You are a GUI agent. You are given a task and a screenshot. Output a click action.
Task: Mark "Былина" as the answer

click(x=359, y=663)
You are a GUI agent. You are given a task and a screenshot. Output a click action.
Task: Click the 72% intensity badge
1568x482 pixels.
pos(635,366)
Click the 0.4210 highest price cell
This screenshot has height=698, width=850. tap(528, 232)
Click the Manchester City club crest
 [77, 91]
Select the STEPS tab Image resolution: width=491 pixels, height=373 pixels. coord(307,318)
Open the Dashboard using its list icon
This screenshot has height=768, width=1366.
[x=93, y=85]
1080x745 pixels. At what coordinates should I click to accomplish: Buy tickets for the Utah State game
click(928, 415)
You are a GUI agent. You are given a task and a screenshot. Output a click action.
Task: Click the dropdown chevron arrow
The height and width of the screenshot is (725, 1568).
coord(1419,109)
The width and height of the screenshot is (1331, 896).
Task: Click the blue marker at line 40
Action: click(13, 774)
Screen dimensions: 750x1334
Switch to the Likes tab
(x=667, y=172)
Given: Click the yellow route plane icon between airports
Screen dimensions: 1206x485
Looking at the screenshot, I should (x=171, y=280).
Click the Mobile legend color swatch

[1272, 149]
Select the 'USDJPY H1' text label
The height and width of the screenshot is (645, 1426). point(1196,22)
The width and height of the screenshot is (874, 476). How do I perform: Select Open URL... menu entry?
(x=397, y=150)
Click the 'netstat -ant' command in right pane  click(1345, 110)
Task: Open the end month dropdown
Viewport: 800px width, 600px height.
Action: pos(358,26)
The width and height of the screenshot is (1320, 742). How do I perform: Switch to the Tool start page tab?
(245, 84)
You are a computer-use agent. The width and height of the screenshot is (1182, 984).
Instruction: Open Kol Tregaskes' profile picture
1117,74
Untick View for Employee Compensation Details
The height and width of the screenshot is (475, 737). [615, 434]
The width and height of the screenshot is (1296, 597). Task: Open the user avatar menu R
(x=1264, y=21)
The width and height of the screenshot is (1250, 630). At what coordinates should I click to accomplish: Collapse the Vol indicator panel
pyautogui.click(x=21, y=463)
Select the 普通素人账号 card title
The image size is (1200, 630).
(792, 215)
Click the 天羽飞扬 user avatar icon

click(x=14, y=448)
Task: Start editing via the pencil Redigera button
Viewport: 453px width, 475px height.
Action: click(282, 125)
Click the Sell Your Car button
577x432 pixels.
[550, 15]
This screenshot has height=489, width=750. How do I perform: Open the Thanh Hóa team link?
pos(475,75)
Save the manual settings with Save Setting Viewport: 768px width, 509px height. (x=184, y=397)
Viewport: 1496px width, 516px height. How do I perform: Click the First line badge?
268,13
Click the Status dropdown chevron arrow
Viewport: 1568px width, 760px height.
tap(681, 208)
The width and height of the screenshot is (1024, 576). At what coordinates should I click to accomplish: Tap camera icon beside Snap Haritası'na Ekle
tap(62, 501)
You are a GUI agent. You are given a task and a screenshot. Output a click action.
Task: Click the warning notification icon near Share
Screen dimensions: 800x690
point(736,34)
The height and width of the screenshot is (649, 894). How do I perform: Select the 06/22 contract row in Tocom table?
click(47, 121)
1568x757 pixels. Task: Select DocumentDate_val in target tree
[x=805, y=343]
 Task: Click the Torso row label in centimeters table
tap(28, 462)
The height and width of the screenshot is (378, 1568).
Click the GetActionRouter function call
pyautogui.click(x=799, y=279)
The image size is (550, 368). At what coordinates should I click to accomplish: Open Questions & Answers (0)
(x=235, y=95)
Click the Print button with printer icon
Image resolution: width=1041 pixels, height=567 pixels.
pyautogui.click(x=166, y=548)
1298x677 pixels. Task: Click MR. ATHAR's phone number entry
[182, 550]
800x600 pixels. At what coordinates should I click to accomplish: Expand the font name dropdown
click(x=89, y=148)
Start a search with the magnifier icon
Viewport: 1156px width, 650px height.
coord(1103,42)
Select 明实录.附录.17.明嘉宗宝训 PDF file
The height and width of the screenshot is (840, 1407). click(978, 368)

**Your instructions**.
Reproduce the lines of the entries above from the one with "Instruction: Open Kol" to the one with "Save the manual", both included, exactly and without any other line.

**Answer to the exercise**.
Instruction: Open Kol Tregaskes' profile picture
1117,74
Untick View for Employee Compensation Details
The height and width of the screenshot is (475, 737). [615, 434]
The width and height of the screenshot is (1296, 597). Task: Open the user avatar menu R
(x=1264, y=21)
The width and height of the screenshot is (1250, 630). At what coordinates should I click to accomplish: Collapse the Vol indicator panel
pyautogui.click(x=21, y=463)
Select the 普通素人账号 card title
The image size is (1200, 630).
(792, 215)
Click the 天羽飞扬 user avatar icon

click(x=14, y=448)
Task: Start editing via the pencil Redigera button
Viewport: 453px width, 475px height.
Action: click(282, 125)
Click the Sell Your Car button
577x432 pixels.
[550, 15]
This screenshot has height=489, width=750. How do I perform: Open the Thanh Hóa team link?
pos(475,75)
Save the manual settings with Save Setting Viewport: 768px width, 509px height. (x=184, y=397)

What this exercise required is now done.